Oil prices extended their decline in early Asian trading on Friday, weighed down by geopolitical developments and persistent concerns over oversupply. West Texas Intermediate (WTI) for December delivery slipped 1.03% to $58.39 per barrel, while Brent crude for January delivery fell 0.99% to $62.75. The pullback marks the third consecutive daily decline for WTI, putting the U.S. benchmark on track for a weekly loss of more than 2%.
The latest downward move in oil prices followed reports that Ukrainian President Volodymyr Zelenskyy has agreed to work with Washington on a peace plan. Analysts warn that a potential resolution to the conflict could eventually add fresh barrels to an already fragile market, amplifying supply-side pressures. The announcement coincided with new U.S. sanctions on Russian energy majors Rosneft and Lukoil, targeting key subsidiaries in an effort to restrict Kremlin revenues. While sanctions are expected to tighten supply, traders noted that much of the impact has already been priced in.
Russian Urals crude oil prices continue to trade at steep discounts, with barrels selling as much as $23 below other global grades. This underscores the sanctions’ effect but also highlights Russia’s ability to attract buyers through aggressive pricing strategies. In the U.S., crude stockpiles unexpectedly fell by 3.4 million barrels last week, driven by strong refinery activity. Yet the bullish inventory surprise failed to lift prices, as market focus remained firmly on the geopolitical picture.
Macro-driven headwinds added to the bearish tone.

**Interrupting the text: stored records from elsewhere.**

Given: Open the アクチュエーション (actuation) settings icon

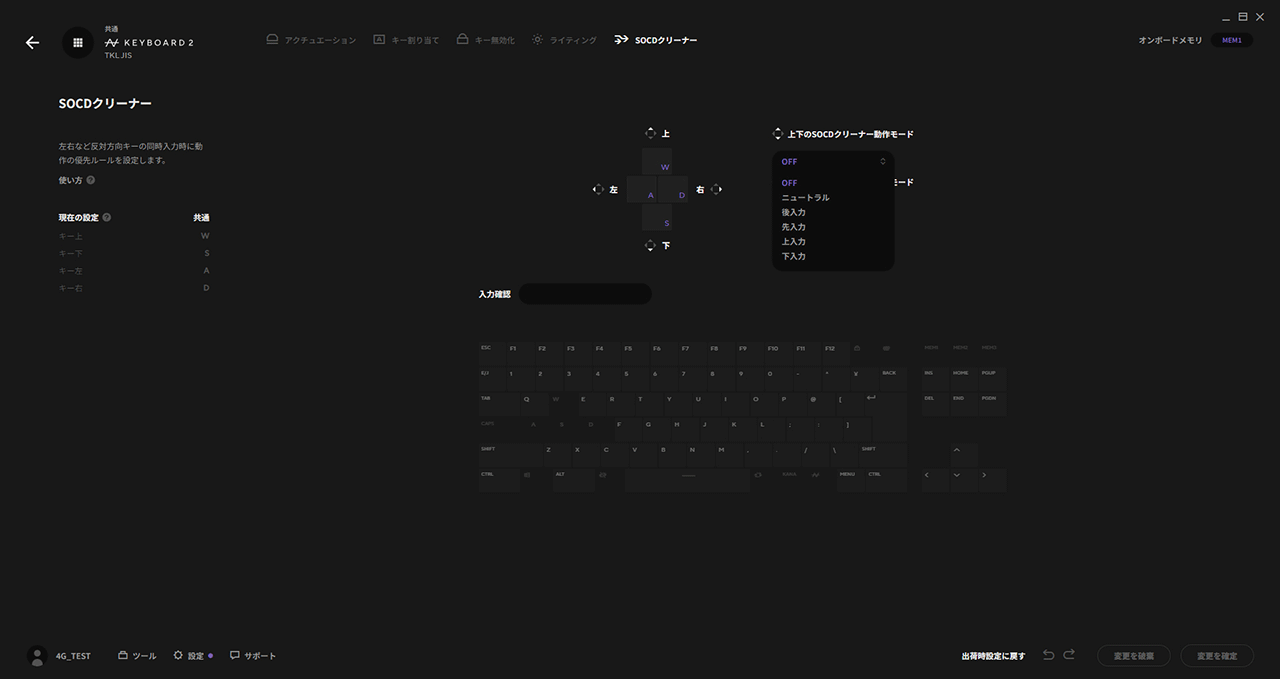Looking at the screenshot, I should click(x=272, y=39).
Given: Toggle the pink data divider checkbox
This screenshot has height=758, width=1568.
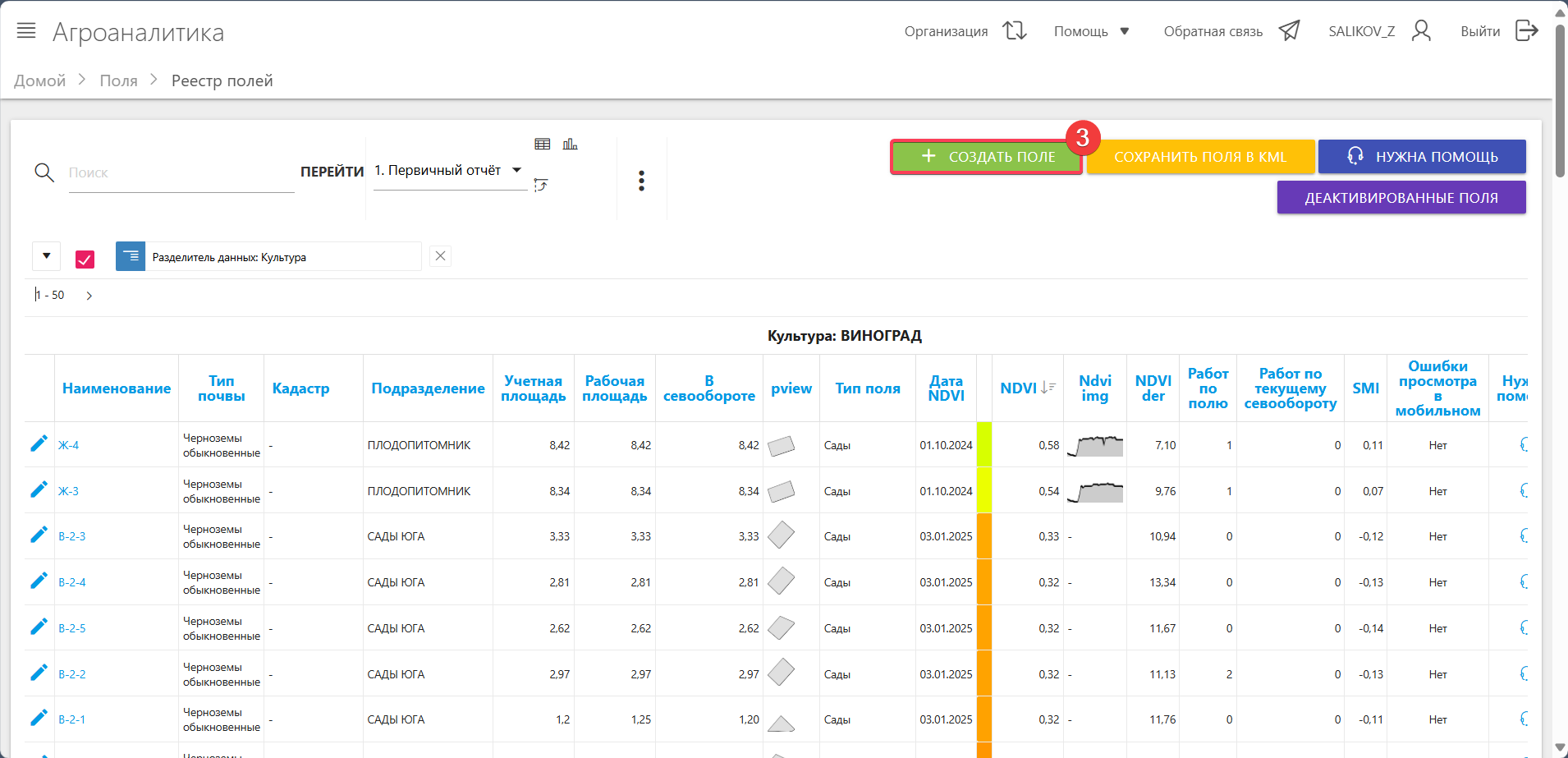Looking at the screenshot, I should click(85, 260).
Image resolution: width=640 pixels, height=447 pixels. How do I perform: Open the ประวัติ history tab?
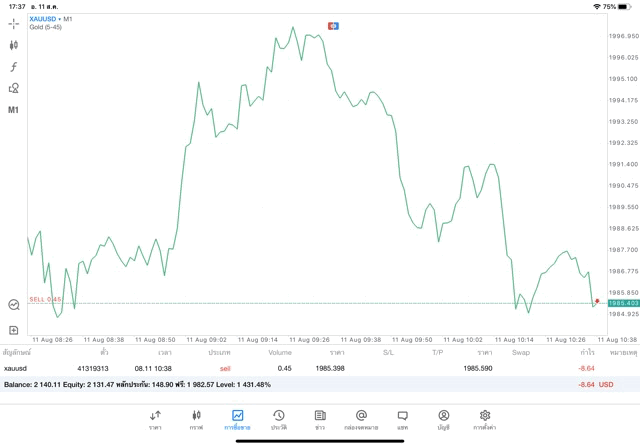click(x=278, y=419)
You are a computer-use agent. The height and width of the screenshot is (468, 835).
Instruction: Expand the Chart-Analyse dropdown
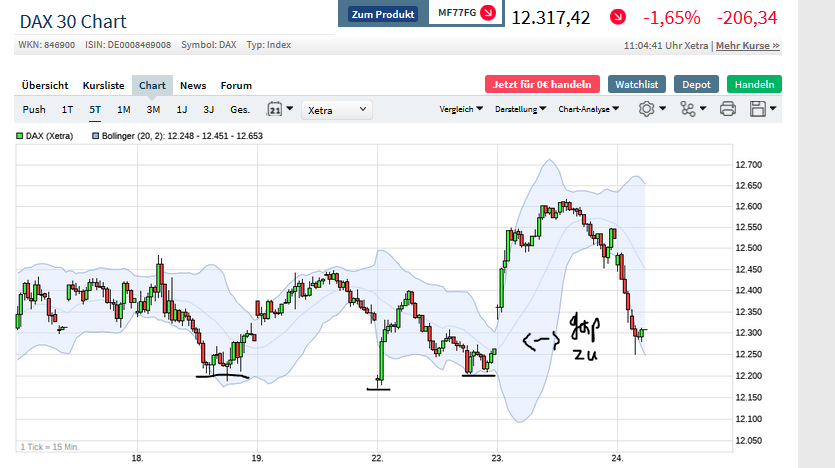click(590, 109)
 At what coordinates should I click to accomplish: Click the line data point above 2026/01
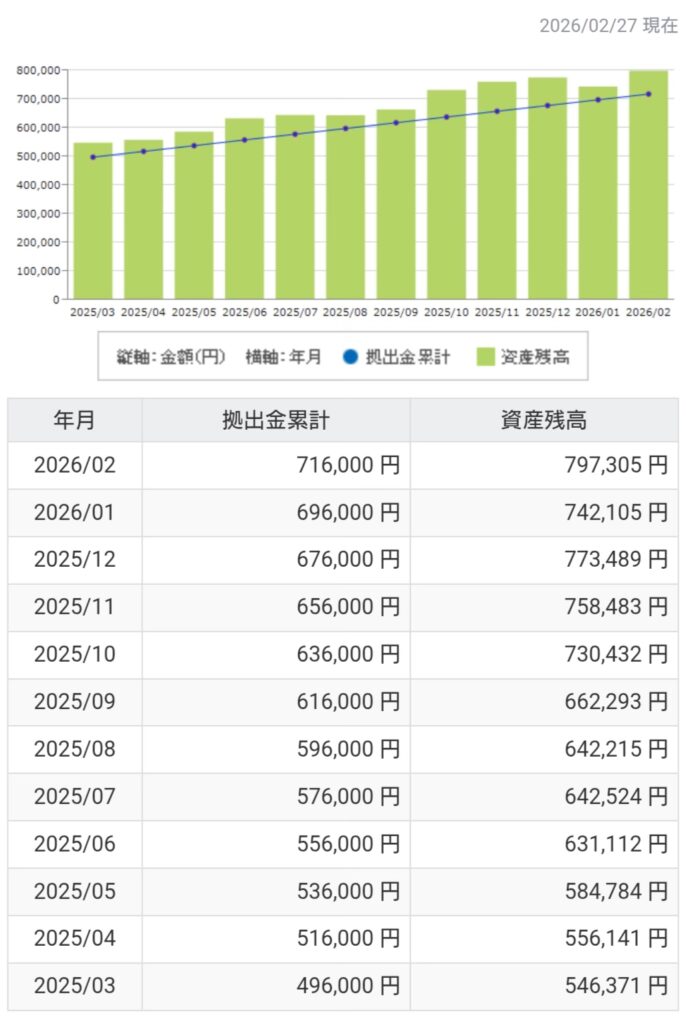pyautogui.click(x=598, y=100)
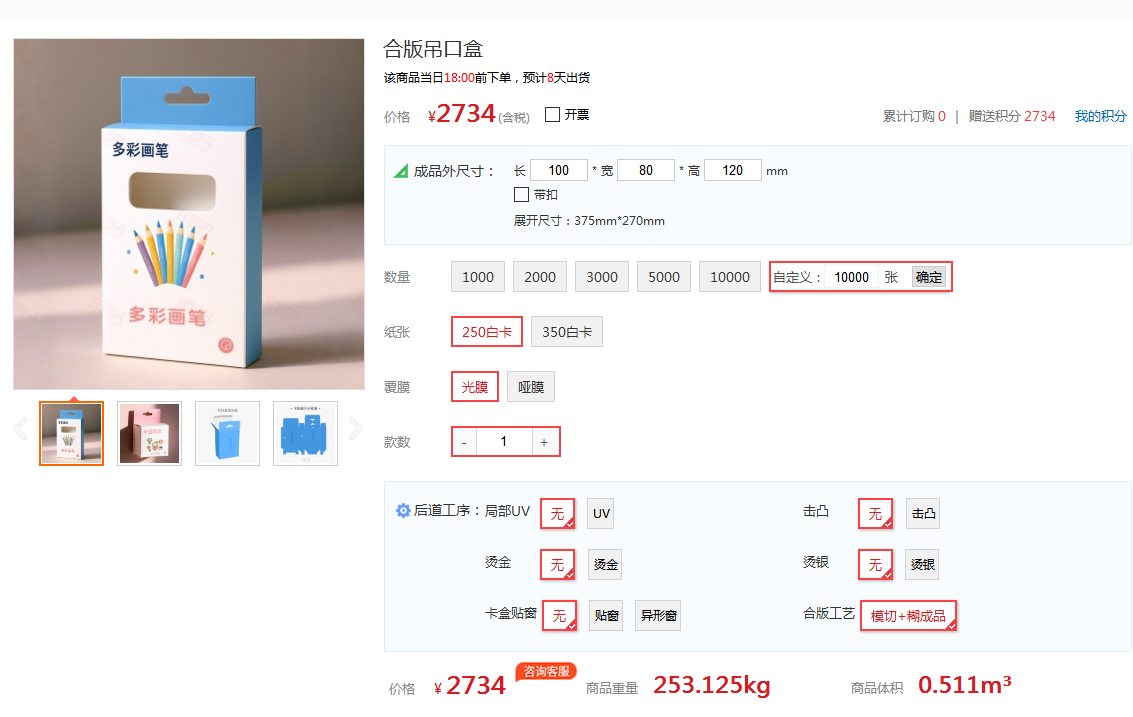Enable the 开票 invoice checkbox

tap(552, 115)
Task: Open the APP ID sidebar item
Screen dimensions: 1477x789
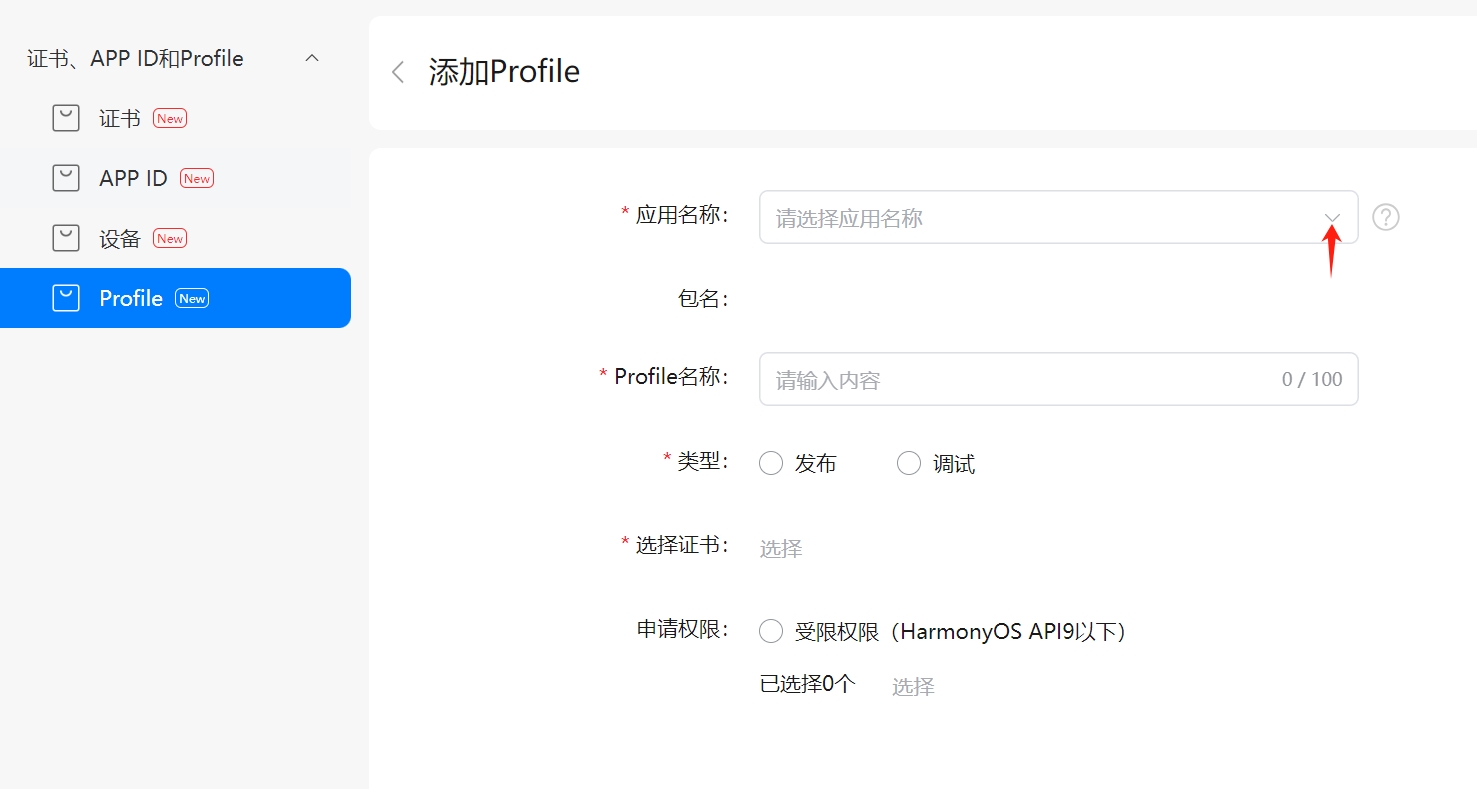Action: tap(133, 179)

Asian equities fell sharply after U.S. employment data clouded expectations for imminent Federal Reserve rate cuts, boosting the dollar and intensifying risk-off sentiment. A stronger greenback, which rallied against major and commodity-linked currencies, further weighed on dollar-priced crude.
OPEC+ on Oil Prices
OPEC+ remains a central force in shaping sentiment. The group is committed to boosting production in December before halting output increases in early 2026. If prices continue to tumble, traders expect OPEC+ to face renewed pressure to rein in supply. For now, the market’s trajectory hinges on developments in Kyiv and Washington, with peace negotiations likely to be the next major catalyst heading into December.